CZERNICZYNIEC, A.; BUSTAMANTE, J.; LORES ARNAIZ, S.

Uspallata

Congreso; V Neurotoxicity Society Meeting; 2011

Neurotoxicity Society

Exposure to paraquat can cause significant brain damage due to its ability to generate oxidative stress. The aim of this work was to evaluate the cortical and striatal mitochondrial production of reactive oxygen species in an experimental model of neurotoxicity induced by paraquat. Also, we investigated the involvement of mitochondria in the mechanism of cell death by apoptosis. Sprague-Dawley adult female rats received paraquat (10 mg/Kg i.p.) or saline once a week during a month. Superoxide anion (O2.-) levels, hydrogen peroxide (H2O2) production, Complex I activity and aconitase/fumarase activity were measured. Also, Bax associated to the outer mitochondrial membrane was evaluated by Western Blot. Paraquat treatment decreased Complex I activity by 25 and 34 % and increased O2.- levels by 22 and 17 % in cortical and striatal mitochondria, respectively. Evaluation of H2O2 production by cortical and striatal mitochondria showed significant increases of 13 and 48 % respectively after paraquat treatment. Aconitase/fumarase activity ratios decreased by 52 and 53 % in cortical and striatal mitochondria after paraquat treatment, respectively. Also, paraquat treatment increased Bax expression in mitochondria from both brain areas.

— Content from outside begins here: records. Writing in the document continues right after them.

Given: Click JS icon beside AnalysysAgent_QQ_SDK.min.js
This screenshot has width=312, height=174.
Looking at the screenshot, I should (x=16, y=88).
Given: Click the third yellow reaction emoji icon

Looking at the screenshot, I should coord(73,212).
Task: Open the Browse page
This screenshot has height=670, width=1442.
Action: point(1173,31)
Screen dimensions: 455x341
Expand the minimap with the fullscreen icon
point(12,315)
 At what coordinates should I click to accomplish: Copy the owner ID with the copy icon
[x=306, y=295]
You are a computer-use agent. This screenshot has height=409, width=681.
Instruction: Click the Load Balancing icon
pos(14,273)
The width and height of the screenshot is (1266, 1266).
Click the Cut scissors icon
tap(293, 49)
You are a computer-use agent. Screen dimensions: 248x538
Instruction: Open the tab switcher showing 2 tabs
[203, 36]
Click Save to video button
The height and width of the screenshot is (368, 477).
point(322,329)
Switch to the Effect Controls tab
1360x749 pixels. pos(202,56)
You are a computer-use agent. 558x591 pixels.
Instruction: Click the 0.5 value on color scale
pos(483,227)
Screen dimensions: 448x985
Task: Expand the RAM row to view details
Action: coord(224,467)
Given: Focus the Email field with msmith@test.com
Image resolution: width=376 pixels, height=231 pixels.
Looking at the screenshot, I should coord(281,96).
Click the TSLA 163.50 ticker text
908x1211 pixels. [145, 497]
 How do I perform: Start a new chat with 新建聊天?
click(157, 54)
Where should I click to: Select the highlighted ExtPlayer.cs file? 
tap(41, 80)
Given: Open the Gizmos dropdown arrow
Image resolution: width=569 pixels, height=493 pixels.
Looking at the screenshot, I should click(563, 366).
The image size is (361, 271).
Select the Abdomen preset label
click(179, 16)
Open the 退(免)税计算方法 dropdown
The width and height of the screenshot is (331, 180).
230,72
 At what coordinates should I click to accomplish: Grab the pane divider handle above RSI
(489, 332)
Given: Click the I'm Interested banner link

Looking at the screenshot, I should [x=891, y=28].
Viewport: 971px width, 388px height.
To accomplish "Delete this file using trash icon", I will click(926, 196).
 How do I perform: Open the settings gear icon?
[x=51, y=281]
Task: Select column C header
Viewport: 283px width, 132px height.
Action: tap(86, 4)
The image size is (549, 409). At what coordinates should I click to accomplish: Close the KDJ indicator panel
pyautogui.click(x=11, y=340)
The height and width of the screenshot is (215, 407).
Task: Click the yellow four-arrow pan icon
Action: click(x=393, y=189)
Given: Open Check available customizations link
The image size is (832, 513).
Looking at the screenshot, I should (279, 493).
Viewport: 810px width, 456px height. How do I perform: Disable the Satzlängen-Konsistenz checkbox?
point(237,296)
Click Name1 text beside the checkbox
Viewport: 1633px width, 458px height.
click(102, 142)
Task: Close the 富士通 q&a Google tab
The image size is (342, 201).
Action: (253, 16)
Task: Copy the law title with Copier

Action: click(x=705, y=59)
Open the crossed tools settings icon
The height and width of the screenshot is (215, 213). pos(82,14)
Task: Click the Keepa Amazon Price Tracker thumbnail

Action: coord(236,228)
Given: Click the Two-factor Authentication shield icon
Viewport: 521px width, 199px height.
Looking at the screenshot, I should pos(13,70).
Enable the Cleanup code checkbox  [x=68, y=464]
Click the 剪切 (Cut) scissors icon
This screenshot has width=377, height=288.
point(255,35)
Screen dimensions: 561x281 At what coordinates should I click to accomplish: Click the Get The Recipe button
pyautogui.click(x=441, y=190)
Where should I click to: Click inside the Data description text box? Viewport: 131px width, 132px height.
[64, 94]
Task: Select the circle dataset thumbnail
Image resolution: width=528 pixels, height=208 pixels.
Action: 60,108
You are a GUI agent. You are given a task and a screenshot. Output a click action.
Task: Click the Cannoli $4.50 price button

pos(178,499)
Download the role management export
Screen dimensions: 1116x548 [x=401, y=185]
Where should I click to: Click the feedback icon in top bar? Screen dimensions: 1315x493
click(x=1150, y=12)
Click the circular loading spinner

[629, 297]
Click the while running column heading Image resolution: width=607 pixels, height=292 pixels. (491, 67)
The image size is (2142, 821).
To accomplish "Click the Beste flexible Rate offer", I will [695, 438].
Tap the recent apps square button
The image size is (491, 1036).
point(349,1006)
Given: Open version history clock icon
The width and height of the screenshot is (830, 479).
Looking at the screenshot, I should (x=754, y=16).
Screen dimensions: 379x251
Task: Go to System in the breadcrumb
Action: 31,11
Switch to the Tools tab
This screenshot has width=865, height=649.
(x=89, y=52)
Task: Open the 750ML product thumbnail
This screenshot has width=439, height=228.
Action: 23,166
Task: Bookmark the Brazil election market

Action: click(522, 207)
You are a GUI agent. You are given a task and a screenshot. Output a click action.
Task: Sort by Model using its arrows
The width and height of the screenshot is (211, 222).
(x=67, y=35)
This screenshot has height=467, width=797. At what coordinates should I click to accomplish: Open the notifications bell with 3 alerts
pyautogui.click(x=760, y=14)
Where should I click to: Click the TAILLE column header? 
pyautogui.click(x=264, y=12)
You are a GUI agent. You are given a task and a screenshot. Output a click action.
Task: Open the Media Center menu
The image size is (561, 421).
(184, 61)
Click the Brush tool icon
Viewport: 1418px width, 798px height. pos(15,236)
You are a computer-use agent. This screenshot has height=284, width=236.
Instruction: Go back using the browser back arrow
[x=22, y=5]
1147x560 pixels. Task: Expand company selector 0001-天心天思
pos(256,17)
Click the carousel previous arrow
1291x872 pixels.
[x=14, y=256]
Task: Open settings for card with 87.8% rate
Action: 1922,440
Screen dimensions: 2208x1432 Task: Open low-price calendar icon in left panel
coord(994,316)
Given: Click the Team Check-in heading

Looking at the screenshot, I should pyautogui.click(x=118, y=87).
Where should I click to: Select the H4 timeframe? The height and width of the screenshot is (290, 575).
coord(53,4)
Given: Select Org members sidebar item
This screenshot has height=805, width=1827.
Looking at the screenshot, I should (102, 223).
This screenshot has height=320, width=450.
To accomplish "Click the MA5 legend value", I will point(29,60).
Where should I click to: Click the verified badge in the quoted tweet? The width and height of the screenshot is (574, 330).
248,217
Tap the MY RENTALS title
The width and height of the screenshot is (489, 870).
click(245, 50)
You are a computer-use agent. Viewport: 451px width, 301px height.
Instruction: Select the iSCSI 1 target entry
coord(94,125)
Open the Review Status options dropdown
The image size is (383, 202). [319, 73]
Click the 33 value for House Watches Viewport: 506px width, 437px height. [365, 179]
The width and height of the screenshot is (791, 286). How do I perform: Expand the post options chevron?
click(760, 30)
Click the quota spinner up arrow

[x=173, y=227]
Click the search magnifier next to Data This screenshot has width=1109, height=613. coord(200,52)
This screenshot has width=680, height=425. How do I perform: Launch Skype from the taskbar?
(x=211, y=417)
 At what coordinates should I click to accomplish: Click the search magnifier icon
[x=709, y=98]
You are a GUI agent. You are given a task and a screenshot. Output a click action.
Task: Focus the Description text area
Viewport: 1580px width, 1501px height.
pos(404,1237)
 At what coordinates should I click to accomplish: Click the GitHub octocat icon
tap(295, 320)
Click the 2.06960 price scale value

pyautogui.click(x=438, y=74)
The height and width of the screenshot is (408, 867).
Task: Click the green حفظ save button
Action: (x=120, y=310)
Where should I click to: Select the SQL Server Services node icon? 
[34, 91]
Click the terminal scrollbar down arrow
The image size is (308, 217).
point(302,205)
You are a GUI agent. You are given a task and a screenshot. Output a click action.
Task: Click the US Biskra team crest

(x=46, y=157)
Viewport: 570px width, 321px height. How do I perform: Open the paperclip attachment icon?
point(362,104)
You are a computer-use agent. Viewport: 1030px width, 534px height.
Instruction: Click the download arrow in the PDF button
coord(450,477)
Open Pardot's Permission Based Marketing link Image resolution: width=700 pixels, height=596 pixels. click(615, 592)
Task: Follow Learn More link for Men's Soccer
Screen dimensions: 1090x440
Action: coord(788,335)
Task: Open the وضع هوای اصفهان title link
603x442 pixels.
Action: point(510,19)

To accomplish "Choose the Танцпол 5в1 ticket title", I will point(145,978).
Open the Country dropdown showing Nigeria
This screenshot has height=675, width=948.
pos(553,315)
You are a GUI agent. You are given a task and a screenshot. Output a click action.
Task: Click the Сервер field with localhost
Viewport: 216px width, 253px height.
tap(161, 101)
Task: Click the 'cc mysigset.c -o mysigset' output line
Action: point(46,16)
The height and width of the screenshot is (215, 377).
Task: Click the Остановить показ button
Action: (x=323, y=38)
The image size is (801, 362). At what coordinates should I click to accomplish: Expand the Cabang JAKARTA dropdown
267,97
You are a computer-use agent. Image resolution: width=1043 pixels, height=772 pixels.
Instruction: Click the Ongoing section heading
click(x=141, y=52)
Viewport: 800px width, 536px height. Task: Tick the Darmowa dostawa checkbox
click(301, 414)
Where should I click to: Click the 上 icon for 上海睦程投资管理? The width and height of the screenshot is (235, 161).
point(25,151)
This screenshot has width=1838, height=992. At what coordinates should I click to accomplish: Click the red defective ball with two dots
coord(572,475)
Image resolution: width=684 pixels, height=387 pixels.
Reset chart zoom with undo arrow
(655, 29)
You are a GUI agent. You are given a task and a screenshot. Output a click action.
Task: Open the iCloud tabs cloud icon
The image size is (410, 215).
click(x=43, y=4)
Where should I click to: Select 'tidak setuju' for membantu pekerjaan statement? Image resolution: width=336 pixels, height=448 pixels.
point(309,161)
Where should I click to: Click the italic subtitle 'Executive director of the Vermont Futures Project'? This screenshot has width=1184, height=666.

The above results show that systemic administration of paraquat during a month increases mitochondrial reactive oxygen species production and causes mitochondrial dysfunction. The impairment of mitochondrial function and the presence of Bax in this organelle suggest the mediation of the mitochondrial intrinsic pathways of the molecular mechanism of apoptosis induced by paraquat.